Scegliendo la sera quale momento della giornata che spinge il poeta a riflettere sulla morte e sulla relatività delle tribolazioni umane e a percepire un senso di distanza dal presente infelice in cui si trova a vivere, Foscolo introduce una tematica esistenziale, in cui emerge la concezione laica e materialistica del poeta. In lui non alberga alcun sentimento religioso, lo evidenzia definendo la morte “fatal quiete” e “nulla eterno” intese come estinzione definitiva della vita. L’analogia tra “sera” e “morte” non assume però un significato angoscioso, ma al contrario positivo e rasserenante. La fine del giorno come quella della vita non spaventa, ma porta alla pacificazione delle tensioni interne.
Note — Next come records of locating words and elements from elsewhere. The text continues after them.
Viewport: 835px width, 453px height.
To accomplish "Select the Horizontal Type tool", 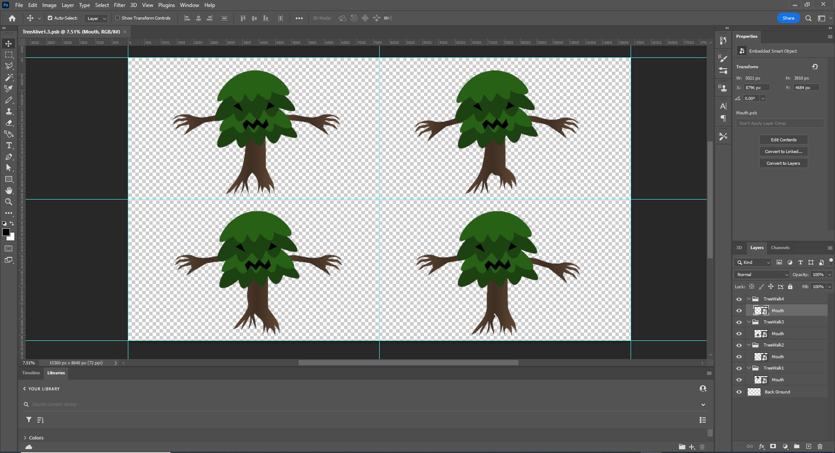I will pos(9,146).
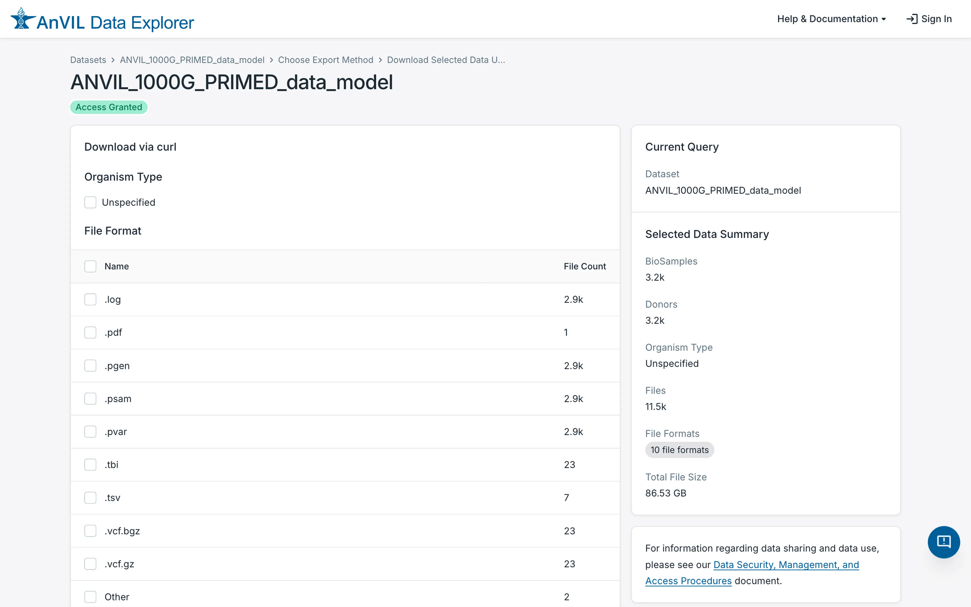Image resolution: width=971 pixels, height=607 pixels.
Task: Check the Unspecified organism type checkbox
Action: click(90, 202)
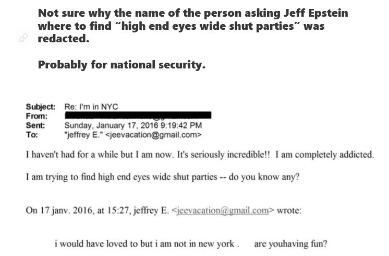Viewport: 389px width, 256px height.
Task: Click the bold "From:" label
Action: pyautogui.click(x=37, y=116)
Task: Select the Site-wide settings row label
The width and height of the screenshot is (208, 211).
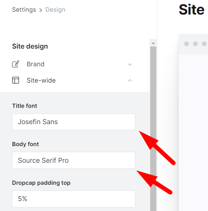Action: click(x=41, y=80)
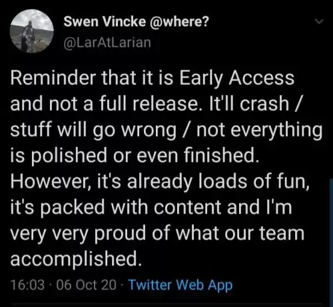Click the 16:03 timestamp
The width and height of the screenshot is (333, 307).
pyautogui.click(x=27, y=285)
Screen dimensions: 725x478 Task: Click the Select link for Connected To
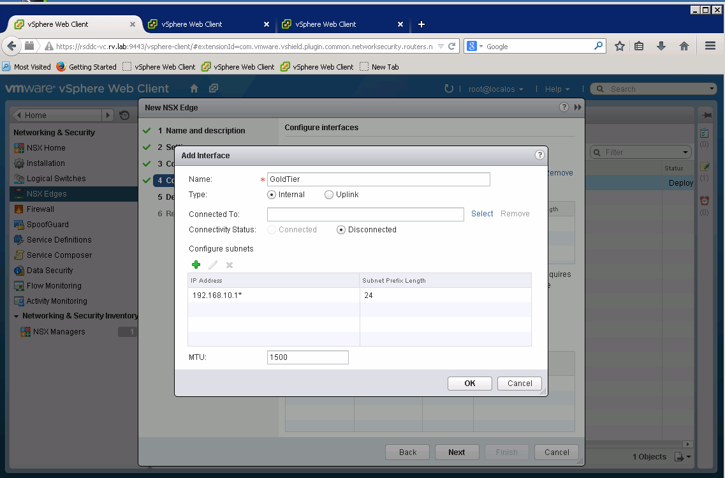(482, 214)
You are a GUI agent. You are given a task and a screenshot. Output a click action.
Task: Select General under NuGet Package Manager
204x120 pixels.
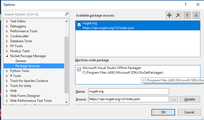21,61
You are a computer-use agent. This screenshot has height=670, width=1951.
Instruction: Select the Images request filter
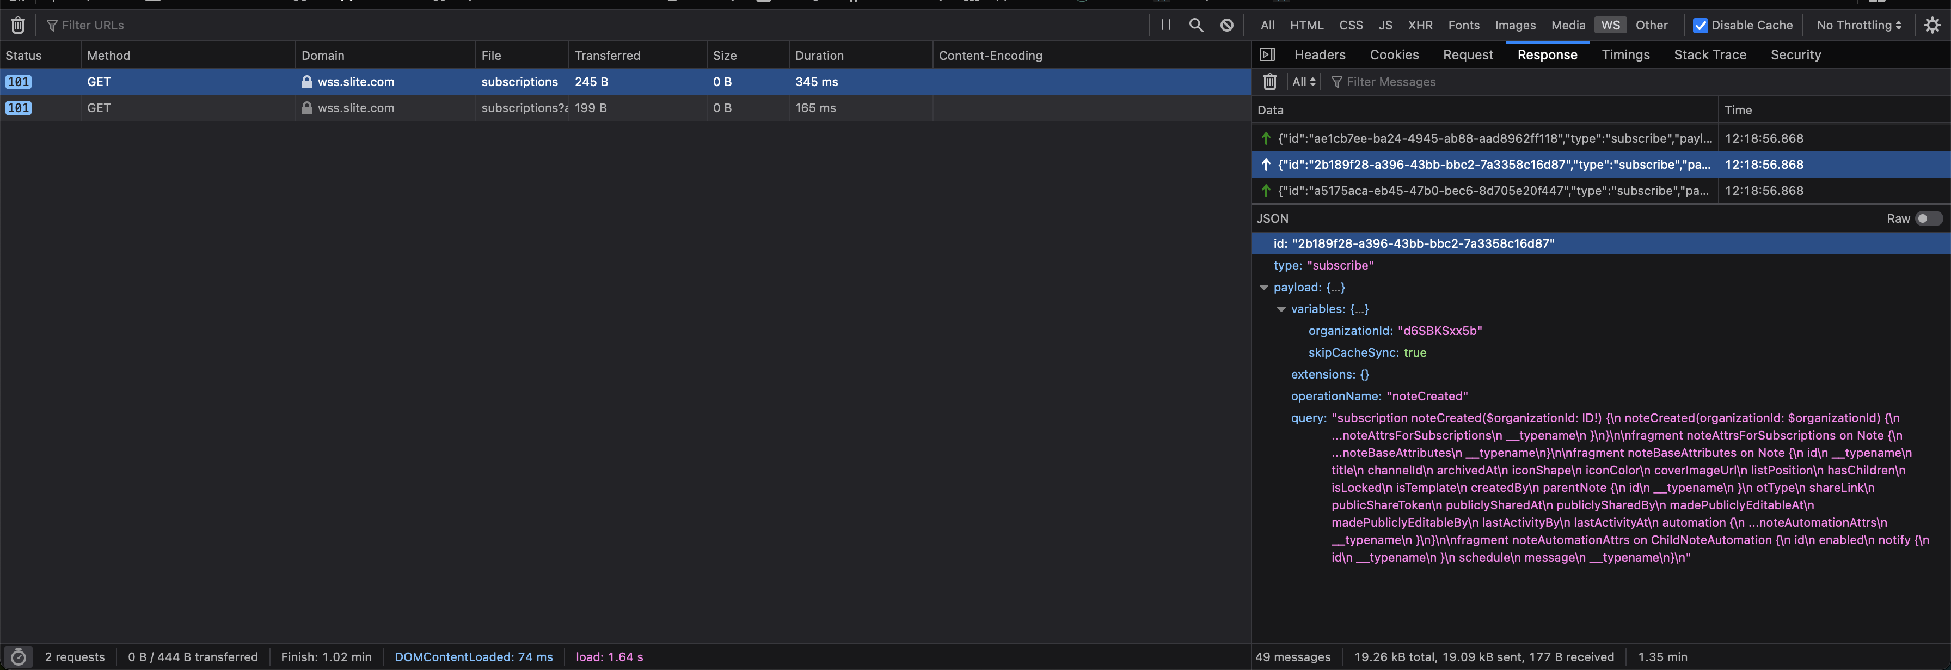pyautogui.click(x=1515, y=25)
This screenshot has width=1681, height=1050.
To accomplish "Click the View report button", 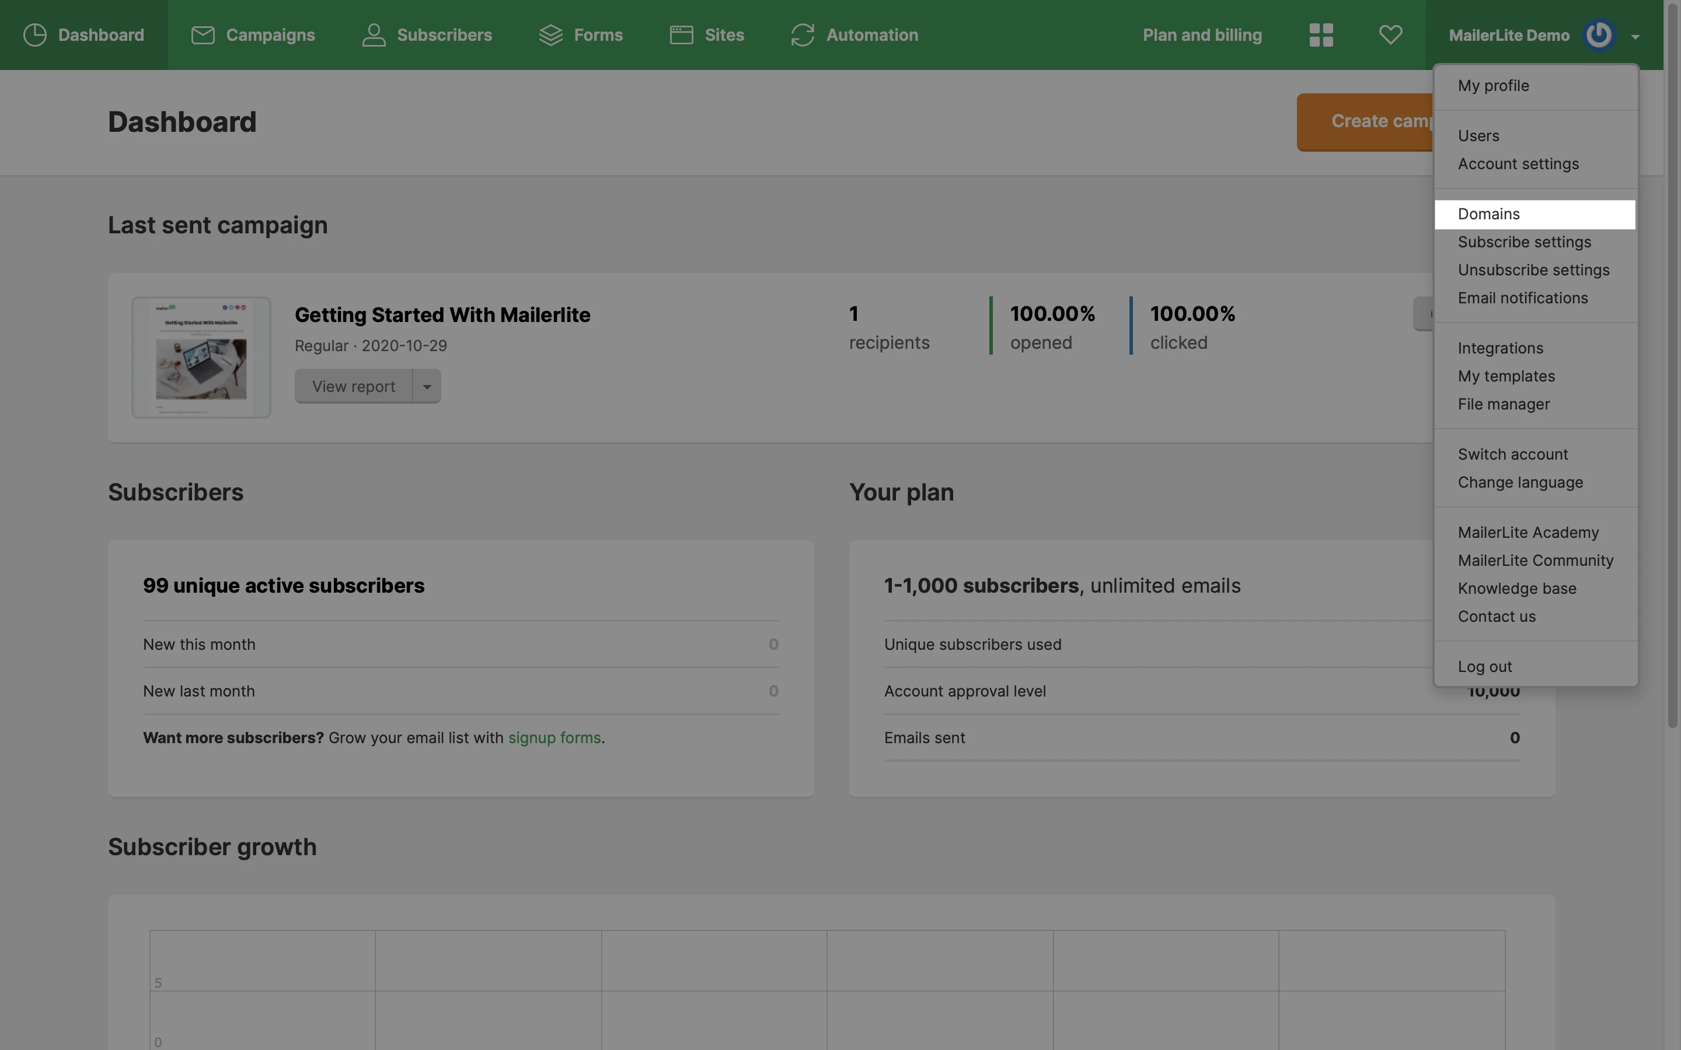I will click(354, 387).
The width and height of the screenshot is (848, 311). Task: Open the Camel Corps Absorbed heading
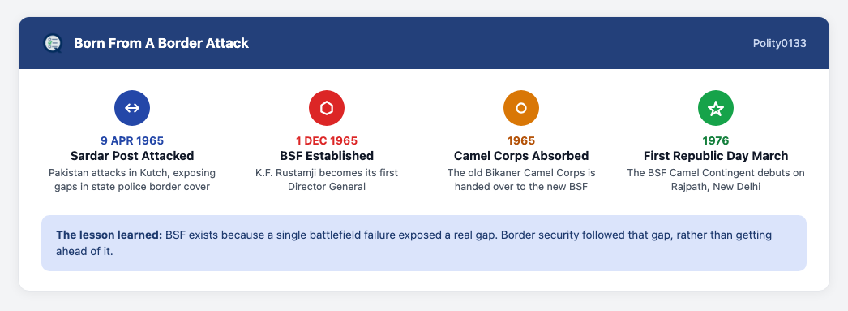[x=521, y=156]
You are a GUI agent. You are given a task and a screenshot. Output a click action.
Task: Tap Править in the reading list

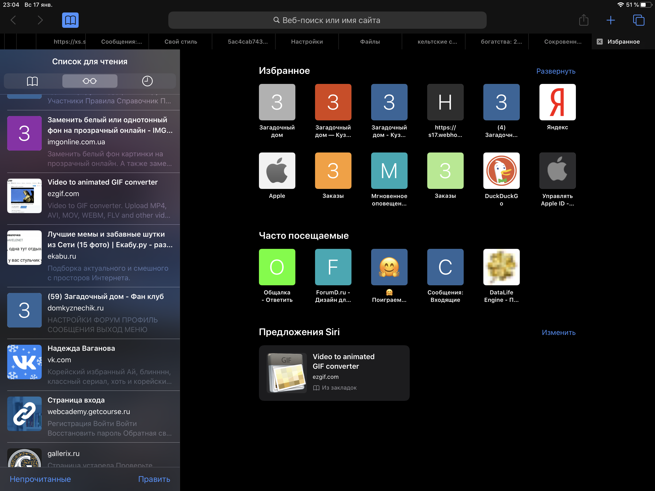click(154, 479)
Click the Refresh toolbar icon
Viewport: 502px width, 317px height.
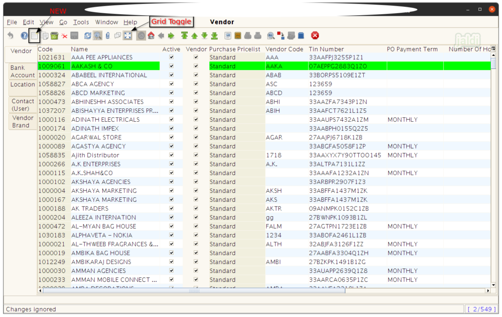(x=88, y=36)
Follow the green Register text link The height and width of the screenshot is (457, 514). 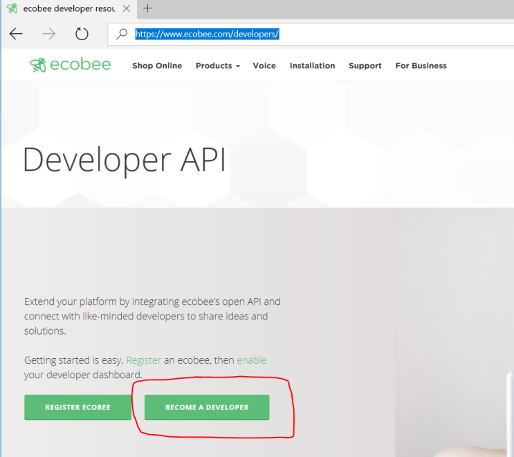coord(143,360)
Il periodo in cui Foscolo compone l’opera è un momento di gravosi impegni militari e di disillusioni amorose, che il poeta vive con grande turbamento, angoscia e amarezza. Il “reo tempo” dell’undicesimo verso altro non è allora che una metafora che può essere estesa tanto alla vita personale, quanto al contesto storico-politico e all’intera condizione umana. Il solo desiderio di Foscolo è quello di trovare un attimo di pace per poter riflettere e scrivere. E in quale miglior momento della sera fermare il flusso dei pensieri e cercare di afferrare il mistero dell’esistenza.

L’ambientazione notturna di questo componimento può considerarsi anticipatrice di quelle che saranno poi le atmosfere tipiche di alcuni componimenti di Leopardi, in cui spesso la notte diventa momento di meditazione, “quieta e angosciosa” allo stesso tempo, come in Canto notturno di un pastore errante dell’Asia).

Infine, ripartendo dall’inizio, la sospensione meditativa che anima il componimento è evidente fin dalla sua apertura con l’avverbio “Forse” al primo verso, come a testimoniare un dialogo che il poeta porta avanti abitudinariamente con la sera, se non addirittura la fase avanzata di un discorso già avviato con essa. Foscolo si ritrova a confidarsi con la sera, tentando di dare una parvenza di razionalità alla morte e alla fine di tutto e giungendo a rendersi conto che nella vita tutto è effimero e destinato a terminare, e questo pensiero placa il suo spirito guerriero, le sue preoccupazioni, il suo tormentarsi nel continuo tentativo di mettere in salvo ciò che l’uomo crea rispetto all’eternità. Se tutto è destinato a terminare in qualche modo, non soltanto le cose materiali, ma anche i sogni e i dolori dell’uomo, inghiottiti dall’oblio, allora diventa possibile lasciare spazio a un cielo stellato e limpido che accoglie l’uomo nel non essere, la morte, un rifugio, il posto da cui si nasce e in cui si torna.